Eine klare Botschaft des Kapitäns, der damit andeutet, dass solche Geschichten gerade in schwierigeren sportlichen Zeiten schnell entstehen können.

Klare Ansage zu Bosnisch in der Kabine

Noch deutlicher wurde Karaman beim eigentlichen Kernthema:

„Ich kann versichern, dass das bei uns gar kein Problem ist – weder das Bosnische noch andere Sprachen. Wir haben genug Sprachen in der Kabine, die gesprochen werden. Deswegen wird es nicht am Bosnischen liegen.“

Damit widerspricht der Offensivspieler den Spekulationen praktisch direkt.Mit seinen Aussagen versucht der Kapitän, die aufgeheizte Diskussion zu beruhigen. Gerade in einer sportlich schwierigen Phase können Gerüchte schnell eine Eigendynamik entwickeln – umso wichtiger ist ein klares Signal aus der Mannschaft selbst.

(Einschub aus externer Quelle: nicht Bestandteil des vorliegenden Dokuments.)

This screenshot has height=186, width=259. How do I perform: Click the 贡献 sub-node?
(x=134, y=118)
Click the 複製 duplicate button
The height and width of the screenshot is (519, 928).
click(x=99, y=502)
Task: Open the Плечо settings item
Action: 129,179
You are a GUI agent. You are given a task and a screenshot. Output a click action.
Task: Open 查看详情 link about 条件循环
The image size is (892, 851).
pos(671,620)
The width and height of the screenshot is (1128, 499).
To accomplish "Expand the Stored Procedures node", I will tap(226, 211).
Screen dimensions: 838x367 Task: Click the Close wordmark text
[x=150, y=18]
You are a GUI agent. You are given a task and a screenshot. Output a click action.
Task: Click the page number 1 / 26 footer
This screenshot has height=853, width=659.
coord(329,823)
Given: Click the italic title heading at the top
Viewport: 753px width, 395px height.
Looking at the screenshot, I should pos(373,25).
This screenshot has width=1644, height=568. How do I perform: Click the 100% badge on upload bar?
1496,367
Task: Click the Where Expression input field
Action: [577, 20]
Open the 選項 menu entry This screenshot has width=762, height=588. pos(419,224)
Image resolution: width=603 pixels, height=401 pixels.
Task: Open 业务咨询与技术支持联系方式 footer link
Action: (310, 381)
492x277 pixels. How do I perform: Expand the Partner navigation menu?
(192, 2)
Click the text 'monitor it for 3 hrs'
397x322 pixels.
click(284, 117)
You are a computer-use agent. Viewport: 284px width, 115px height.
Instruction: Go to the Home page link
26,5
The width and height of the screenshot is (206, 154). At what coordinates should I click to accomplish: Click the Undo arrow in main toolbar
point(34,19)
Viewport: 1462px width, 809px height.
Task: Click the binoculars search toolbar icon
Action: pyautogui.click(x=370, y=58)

Viele Balkan-Spieler – aber kein Problem für das Team?

Tatsächlich verfügt Schalke aktuell über mehrere Akteure mit Balkan-Wurzeln. Allen voran Torjäger Edin Džeko sowie Innenverteidiger Nikola Katić. Auch Cheftrainer Miron Muslić stammt aus Bosnien.

Was von außen schnell als Grüppchenbildung interpretiert wird, gehört im modernen Profifußball allerdings oft zum Alltag. In internationalen Kabinen wird regelmäßig in verschiedenen Sprachen kommuniziert – entscheidend bleibt letztlich, dass es auf dem Platz funktioniert.

Und genau daran will Schalke nach zuletzt mehreren sieglosen Spielen wieder anknüpfen.

Fokus zurück auf den Fußball

Für Karaman und seine Mitspieler zählt nun vor allem eines: Ergebnisse. Denn sollte die sportliche Durststrecke anhalten, könnten Nebengeräusche automatisch lauter werden.

Mit seinem öffentlichen Statement hat der Kapitän jedoch versucht, den Fokus wieder dorthin zu lenken, wo er hingehört – auf den Fußball.

Am kommenden Spieltag steht für Schalke eine richtungsweisende Partie an. Klar ist: Die Antwort auf alle Diskussionen kann letztlich nur auf dem Rasen gegeben werden.